From 3634e7e176dfee42fd1dfa67a6ae48f0efe0075f Mon Sep 17 00:00:00 2001
From: Juan Ignacio Polanco <juan-ignacio.polanco@cnrs.fr>
Date: Fri, 29 Nov 2024 16:34:59 +0100
Subject: [PATCH] Update benchmarks/README.md

---
 benchmarks/README.md | 60 +++-----------------------------------------
 1 file changed, 4 insertions(+), 56 deletions(-)

diff --git a/benchmarks/README.md b/benchmarks/README.md
index 469bc73..fc4a0bc 100644
--- a/benchmarks/README.md
+++ b/benchmarks/README.md
@@ -1,59 +1,7 @@
 # Benchmarks
 
-The benchmarks consist in type-1 and type-2 NUFFTs on a uniform 3D grid of
-fixed dimensions $M^3 = 256^3$ (excluding oversampling). We vary the number of
-non-uniform points $N$, so that the point density $ρ = N / M^3$ takes values
-between $10^{-4}$ (very few points) and $10^1$ (very dense).

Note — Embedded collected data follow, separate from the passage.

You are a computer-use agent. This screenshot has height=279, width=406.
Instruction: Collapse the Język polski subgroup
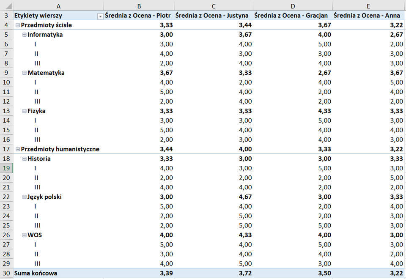tap(25, 197)
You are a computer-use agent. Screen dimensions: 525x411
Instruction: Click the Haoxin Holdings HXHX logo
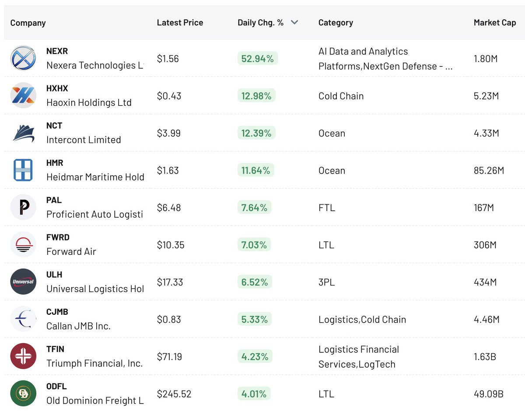(x=23, y=95)
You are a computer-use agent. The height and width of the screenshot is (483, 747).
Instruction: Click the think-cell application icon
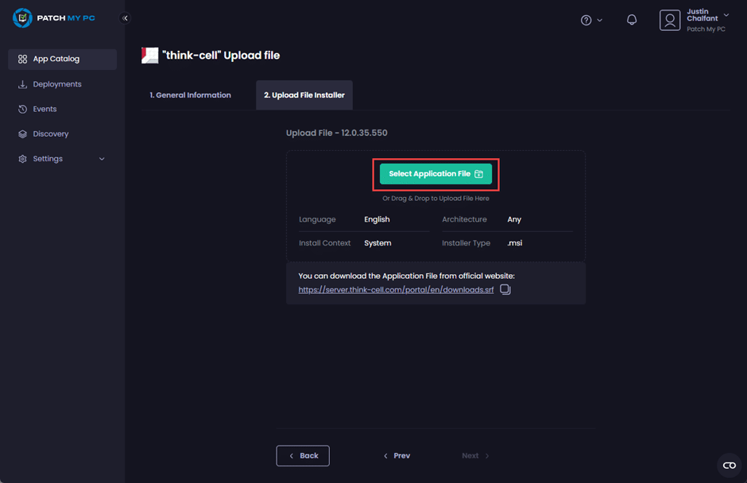coord(149,55)
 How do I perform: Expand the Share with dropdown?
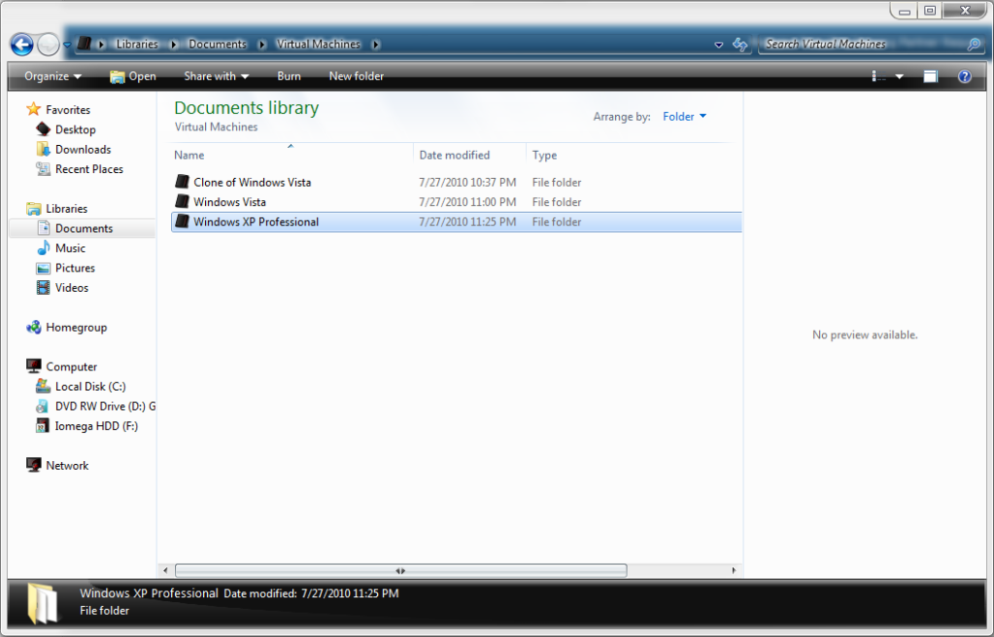point(216,76)
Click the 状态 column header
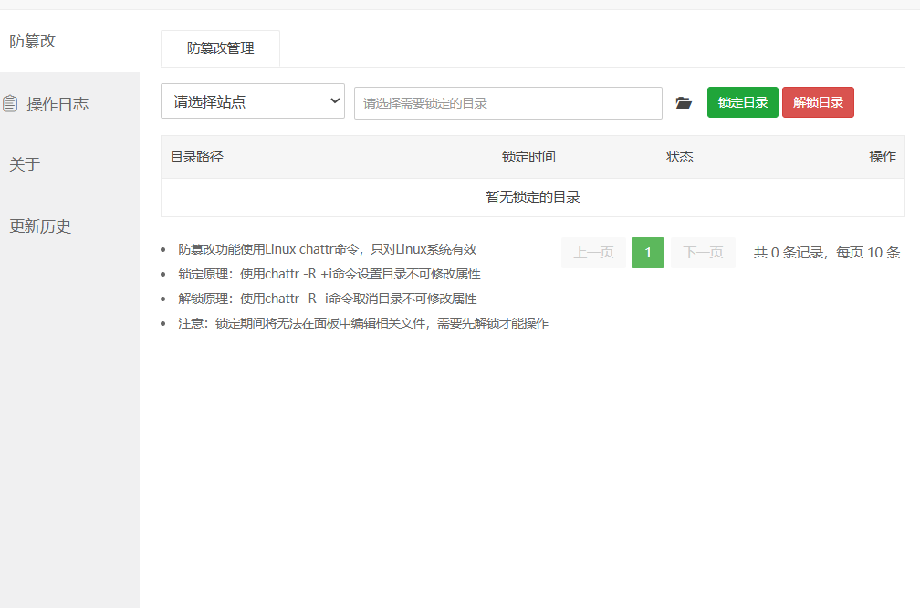Screen dimensions: 920x608 [x=680, y=157]
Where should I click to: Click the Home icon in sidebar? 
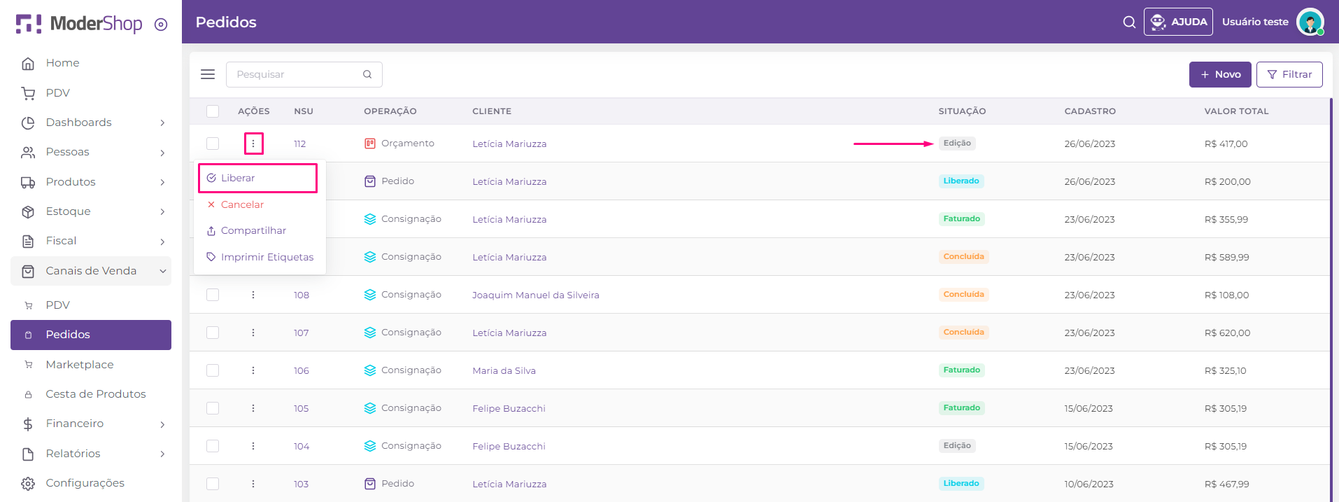coord(28,63)
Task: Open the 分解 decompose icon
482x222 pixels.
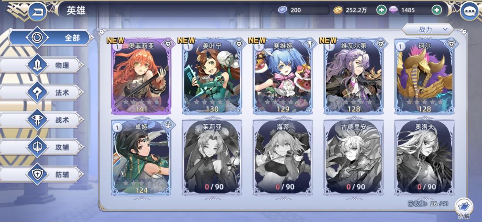Action: pyautogui.click(x=463, y=209)
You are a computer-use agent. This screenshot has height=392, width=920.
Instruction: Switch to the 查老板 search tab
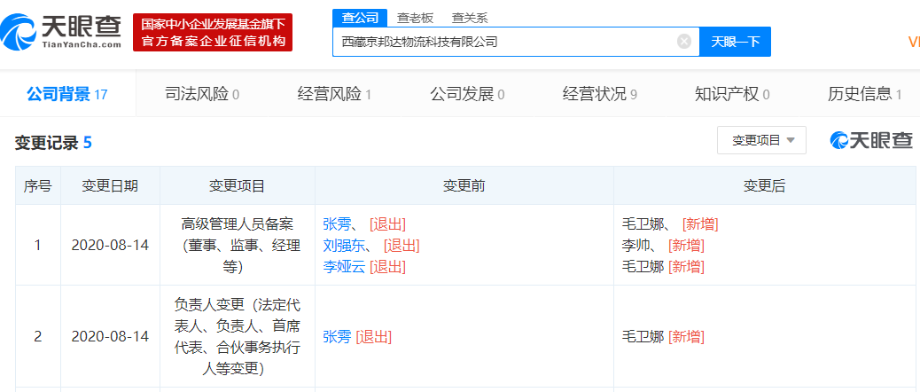point(415,17)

-Points are randomly located in $[0, 2π)^3$ using a uniform distribution.
-The relative tolerance is fixed to $10^{-6}$.
-In NonuniformFFTs.jl, this can be achieved with the parameters `σ = 1.5`
-(oversampling factor) and $m = HalfSupport(4)$ (see [Accuracy](@ref accuracy)).
-All tests are run in double precision (`Float64` or `ComplexF64` non-uniform data).

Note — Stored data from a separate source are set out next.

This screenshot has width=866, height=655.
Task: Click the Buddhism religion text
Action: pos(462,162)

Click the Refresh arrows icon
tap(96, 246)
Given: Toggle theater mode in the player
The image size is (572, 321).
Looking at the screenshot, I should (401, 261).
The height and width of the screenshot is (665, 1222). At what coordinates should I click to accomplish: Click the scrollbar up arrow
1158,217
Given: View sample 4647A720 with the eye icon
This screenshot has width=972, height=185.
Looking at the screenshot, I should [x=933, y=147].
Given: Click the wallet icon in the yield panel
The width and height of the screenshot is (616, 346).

+This directory contains scripts for executing benchmarks (`run_benchmarks.jl`)
+and generated plotting results (`plots/plot_benchmarks.jl`).
 
-The tests were run on a cluster with an AMD EPYC 7302 CPU (32 threads) and an
-NVIDIA A100 GPU.
-
-The benchmarks compare NonuniformFFTs.jl v0.6.7 (26/11/2024) and FINUFFT v2.3.1.
-
-Each reported time includes (1) the time spent processing non-uniform points
-(`set_points!` / `(cu)finufft_setpts!`) and (2) the time spent on the actual transform (`exec_type{1,2}!` / `(cu)finufft_exec!`).
-
-## FINUFFT set-up
-
-We used FINUFFT via its Julia wrapper [FINUFFT.jl](https://github.com/ludvigak/FINUFFT.jl) v3.3.0. For
-performance reasons, the (Cu)FINUFFT libraries were compiled locally and the
-FINUFFT.jl sources were modified accordingly as described
-[here](https://github.com/ludvigak/FINUFFT.jl?tab=readme-ov-file#advanced-installation-and-locally-compiling-binaries).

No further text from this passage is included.